• [Do this]:
Return each line of the items below that contains the word "Open", matching its case.

• [Dataset rows]:
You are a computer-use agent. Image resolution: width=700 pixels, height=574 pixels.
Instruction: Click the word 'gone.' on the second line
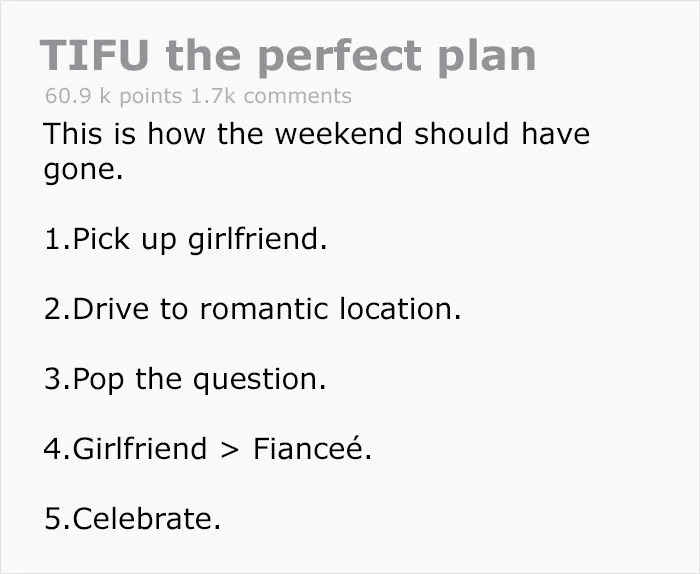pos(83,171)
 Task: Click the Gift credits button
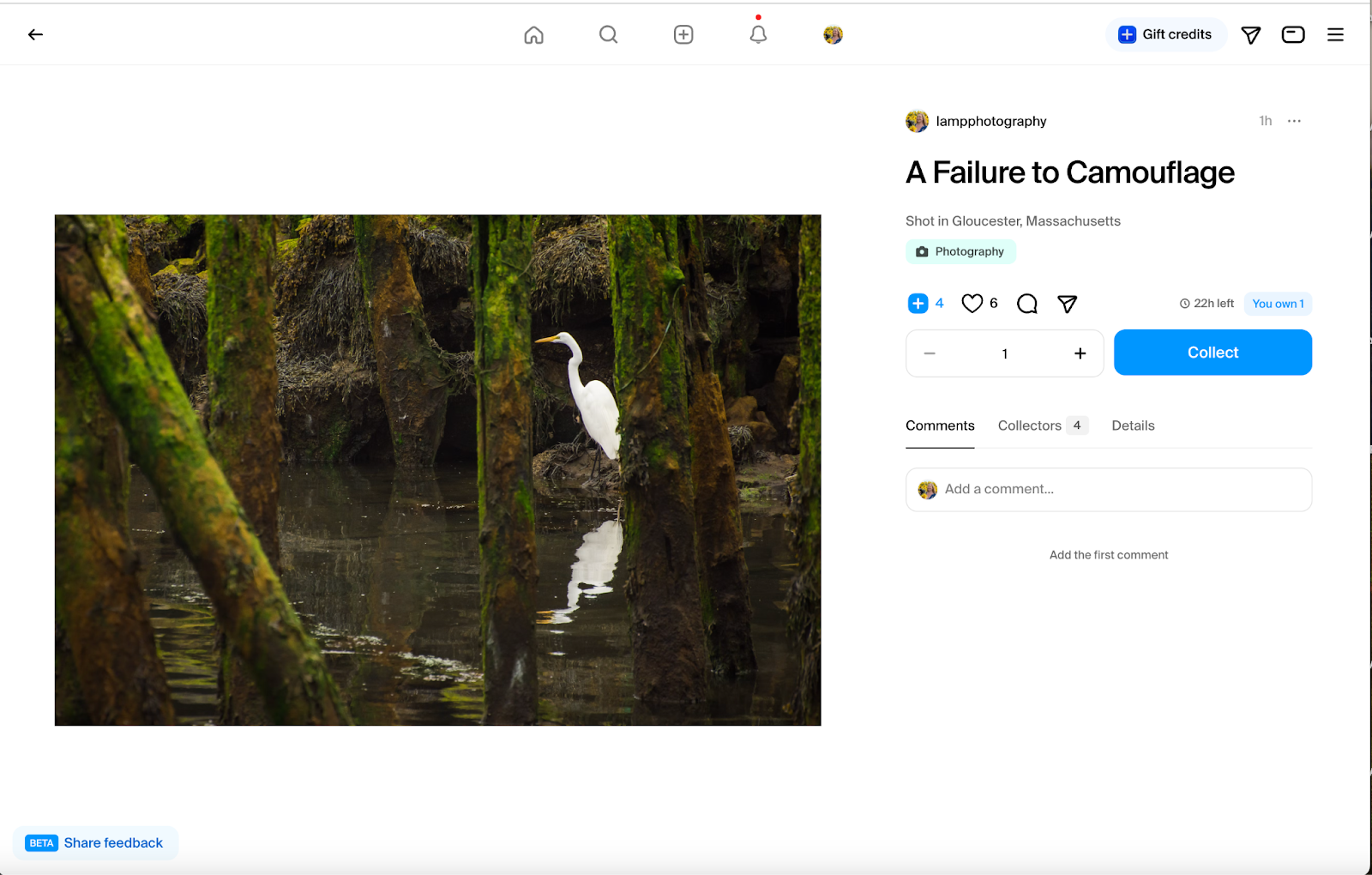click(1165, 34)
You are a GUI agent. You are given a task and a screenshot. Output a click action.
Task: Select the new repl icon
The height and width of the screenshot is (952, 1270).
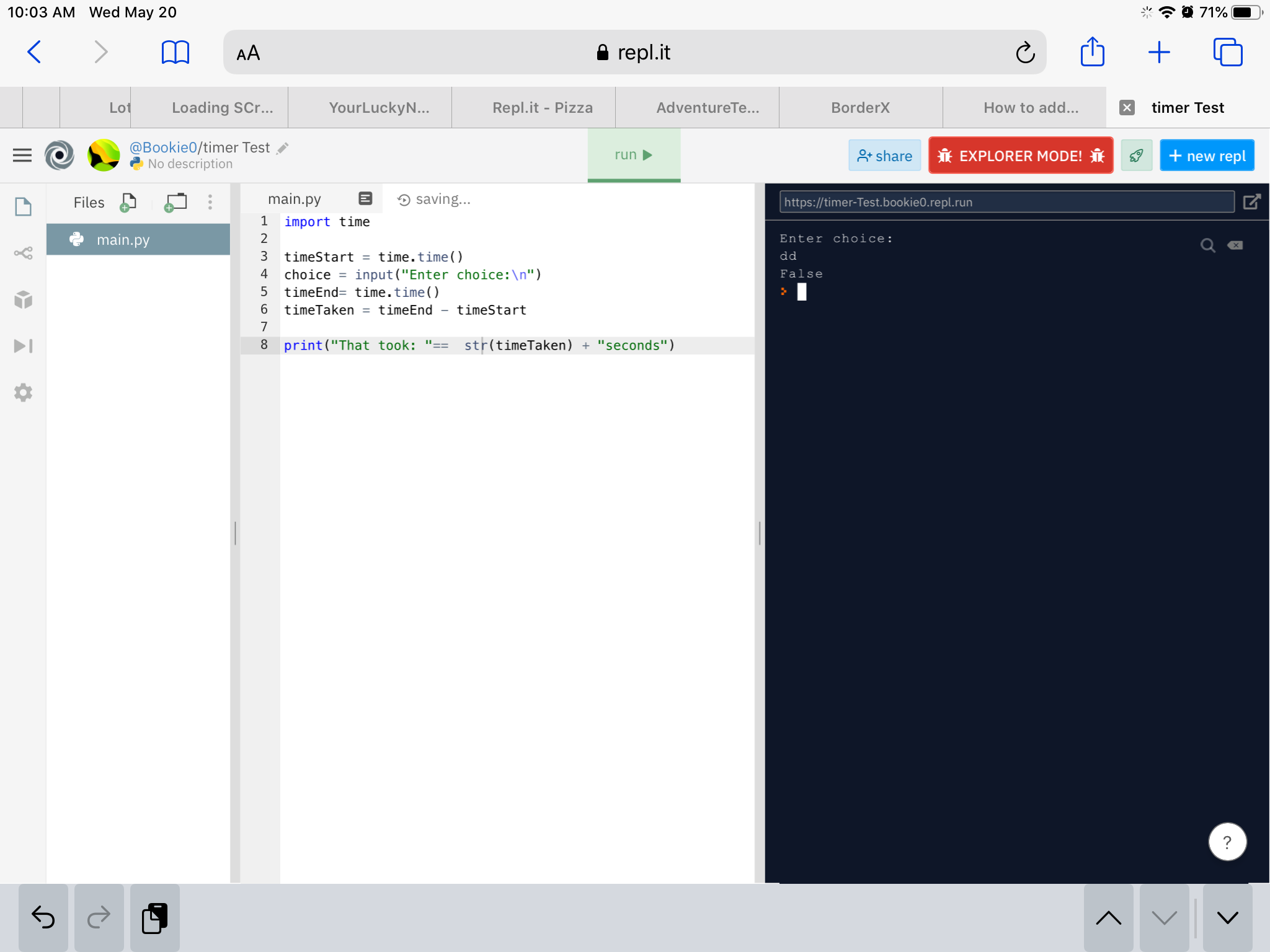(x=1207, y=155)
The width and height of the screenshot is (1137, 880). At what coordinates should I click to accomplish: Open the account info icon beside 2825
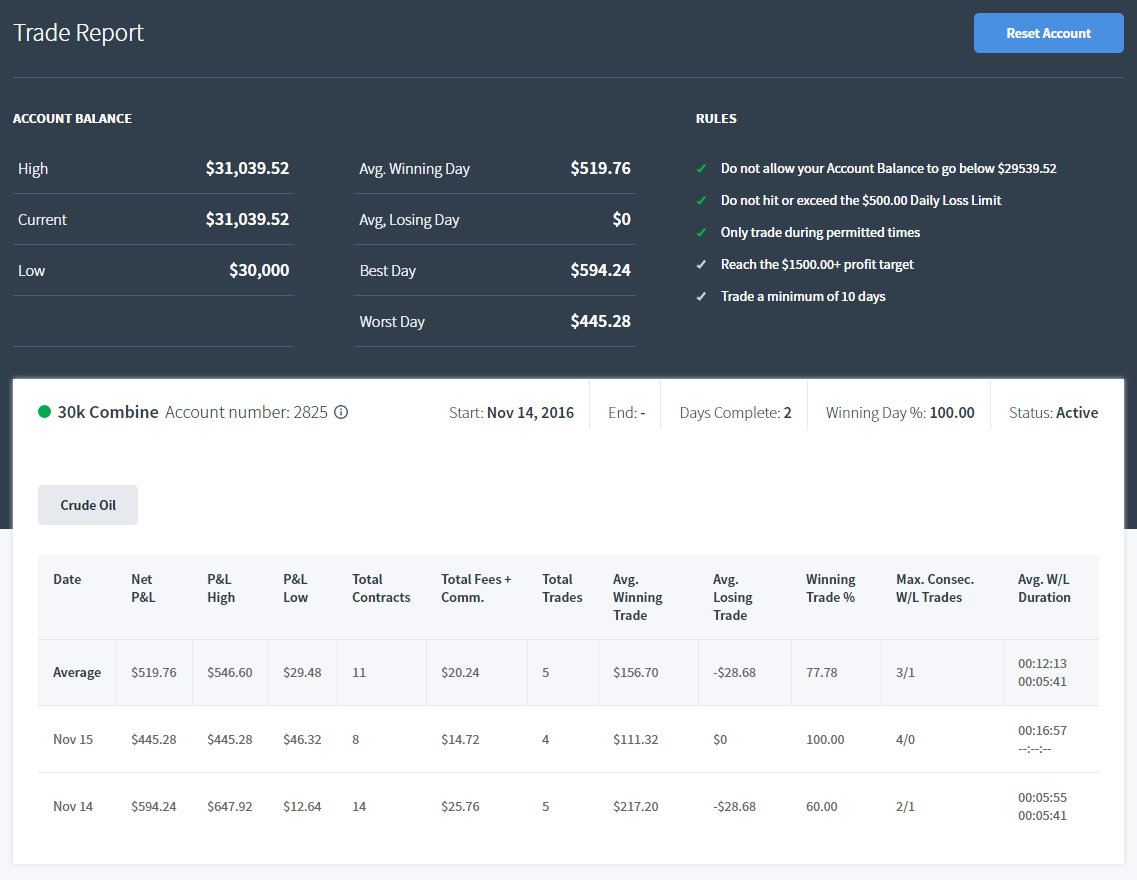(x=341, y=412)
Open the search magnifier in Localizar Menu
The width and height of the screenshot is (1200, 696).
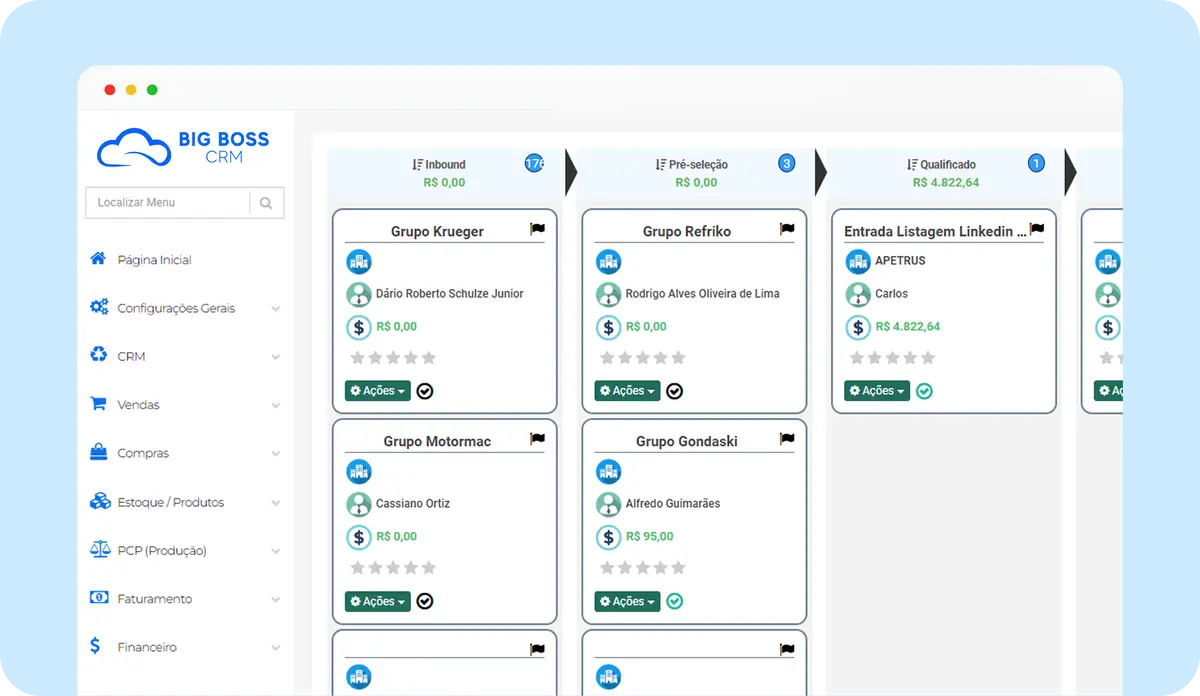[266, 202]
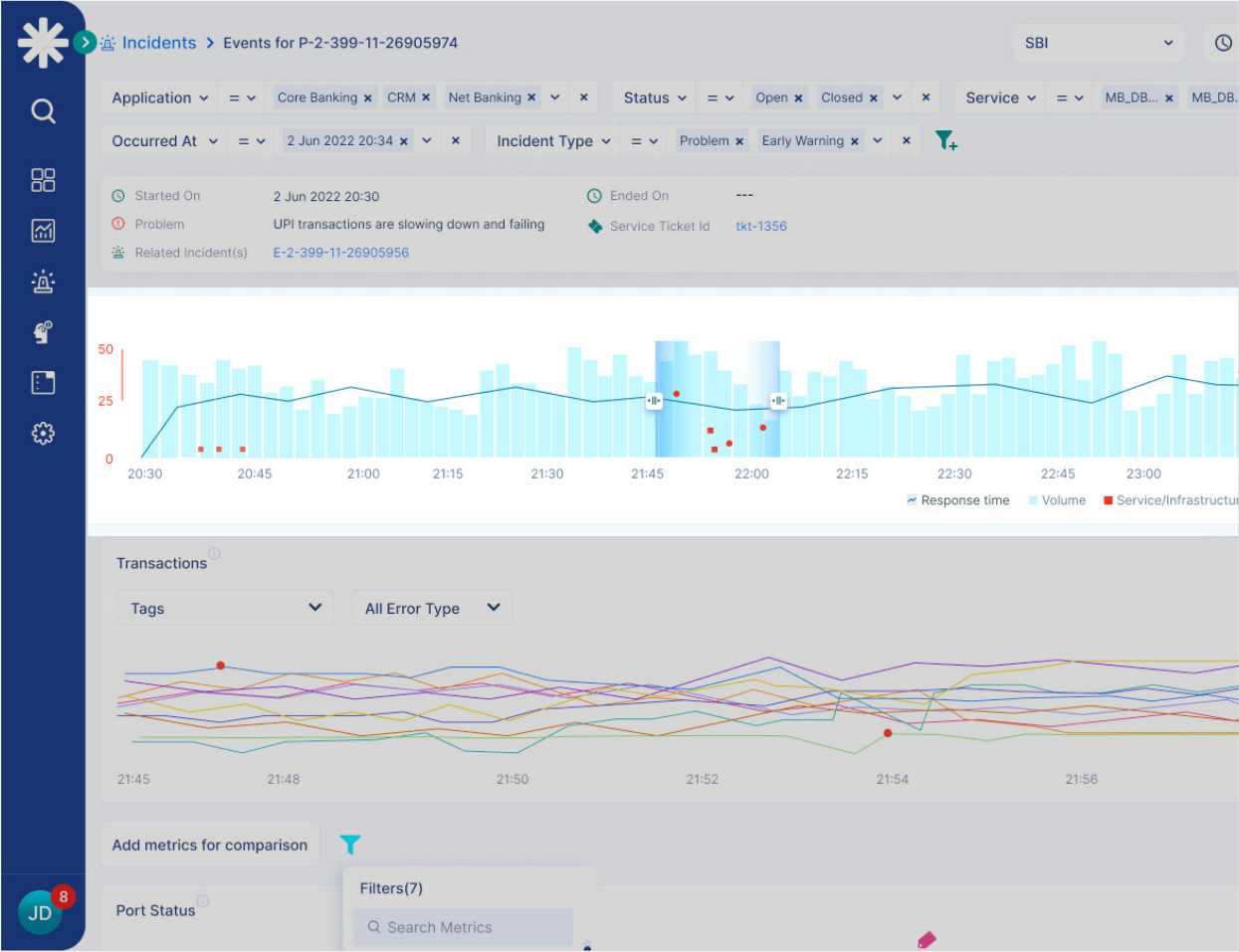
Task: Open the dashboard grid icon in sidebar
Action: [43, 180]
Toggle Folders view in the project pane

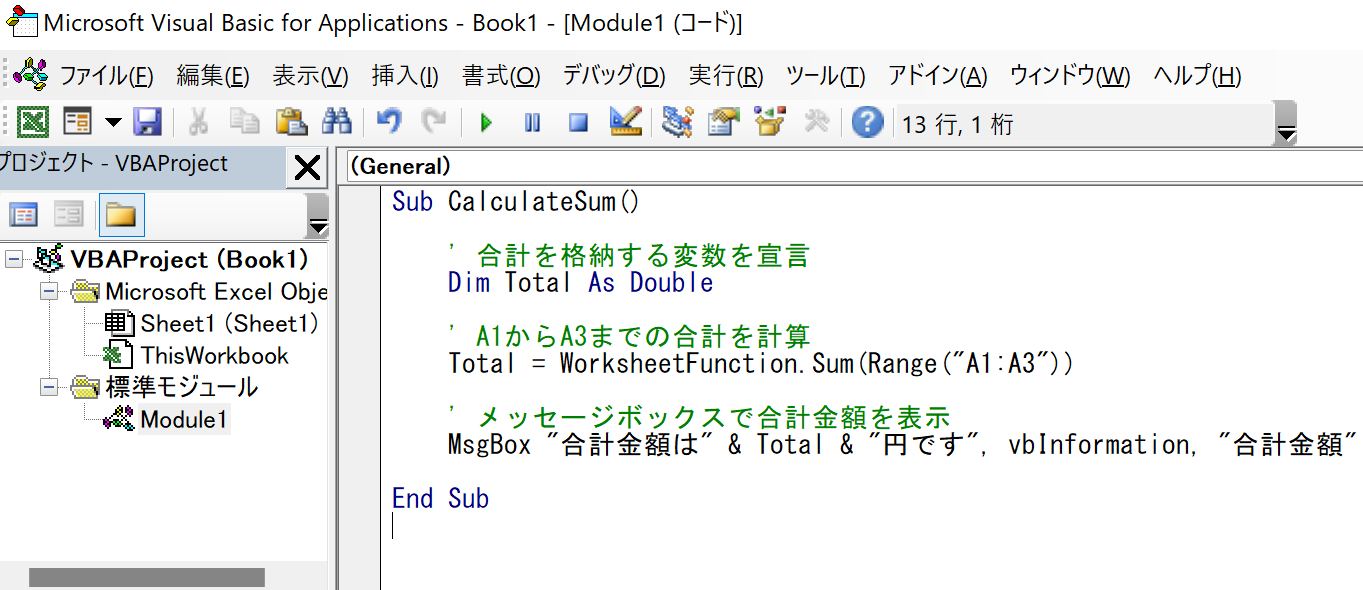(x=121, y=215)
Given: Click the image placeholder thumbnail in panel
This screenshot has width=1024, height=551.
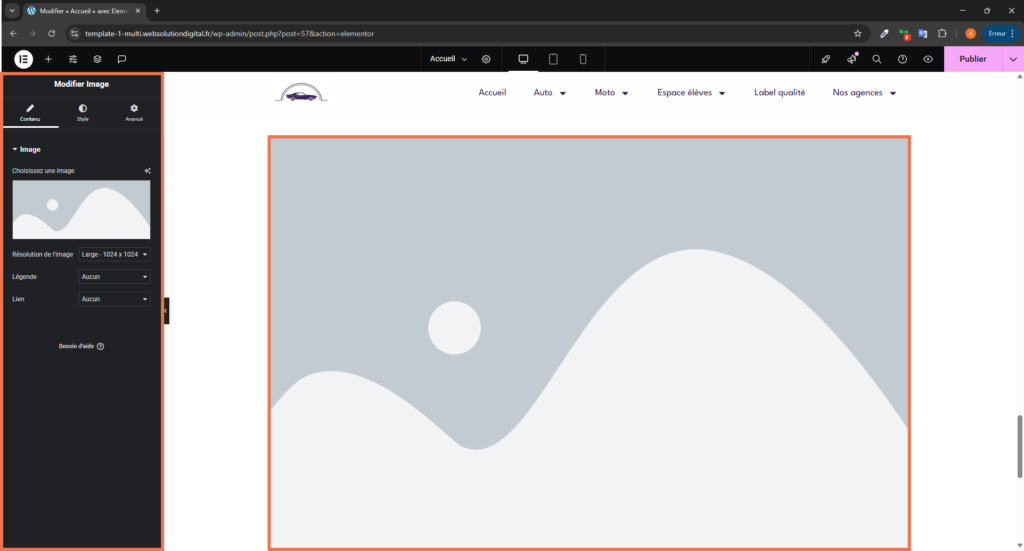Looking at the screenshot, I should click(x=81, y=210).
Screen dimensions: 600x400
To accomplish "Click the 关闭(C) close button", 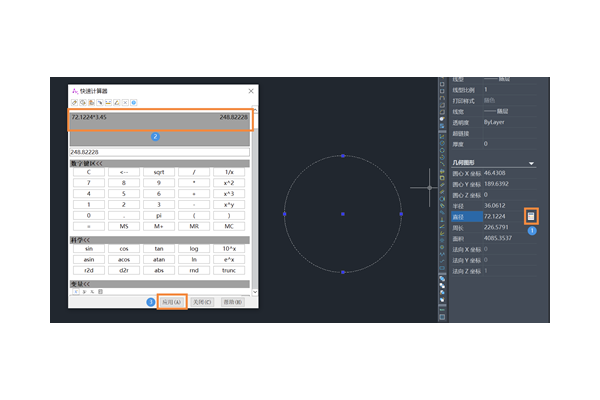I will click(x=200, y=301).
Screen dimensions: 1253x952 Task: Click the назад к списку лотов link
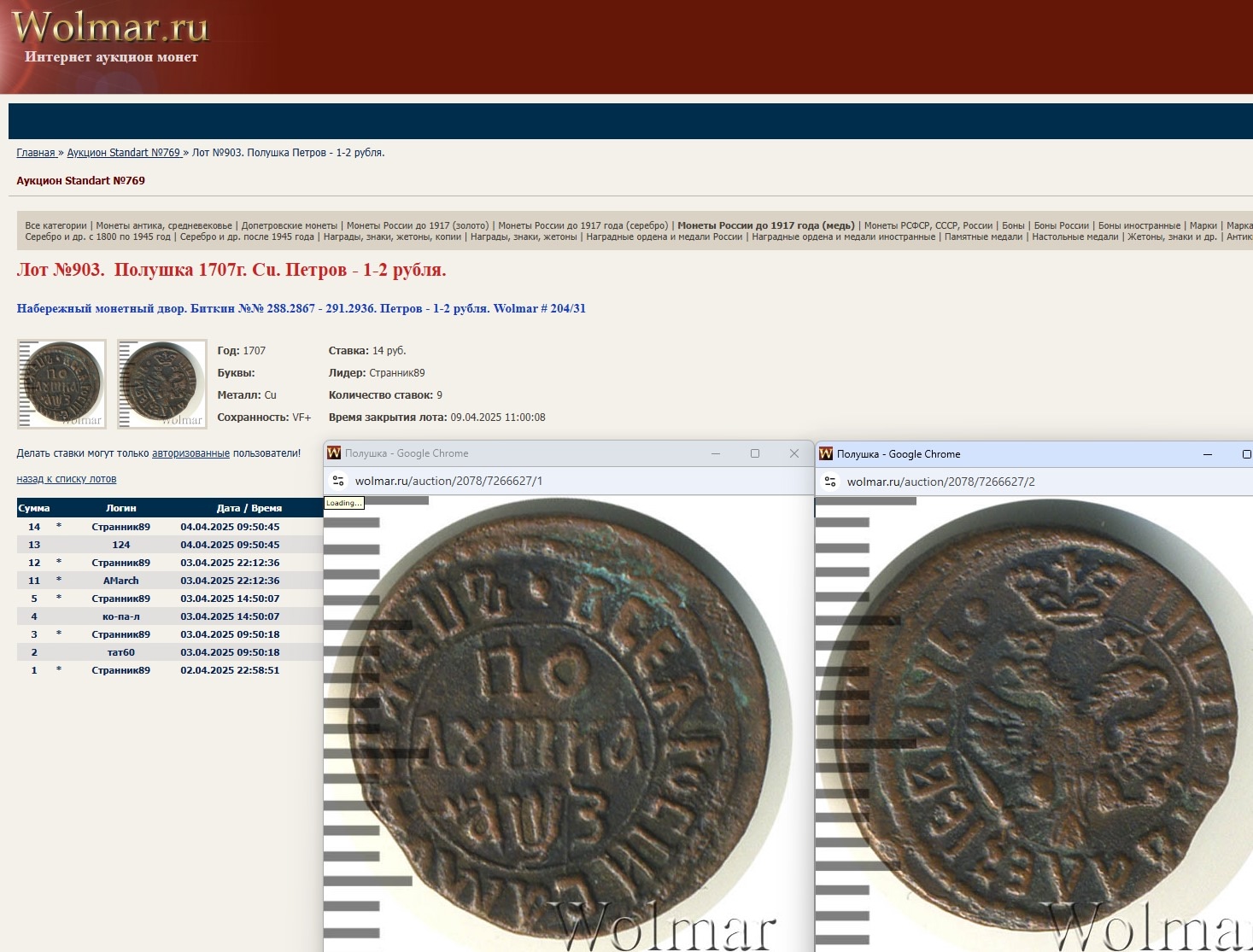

• [Written solution]:
The width and height of the screenshot is (1137, 880). At what coordinates should I click to accomplish: Open the account info icon beside 2825
Open the search magnifier in Localizar Menu
Task: Open the dashboard grid icon in sidebar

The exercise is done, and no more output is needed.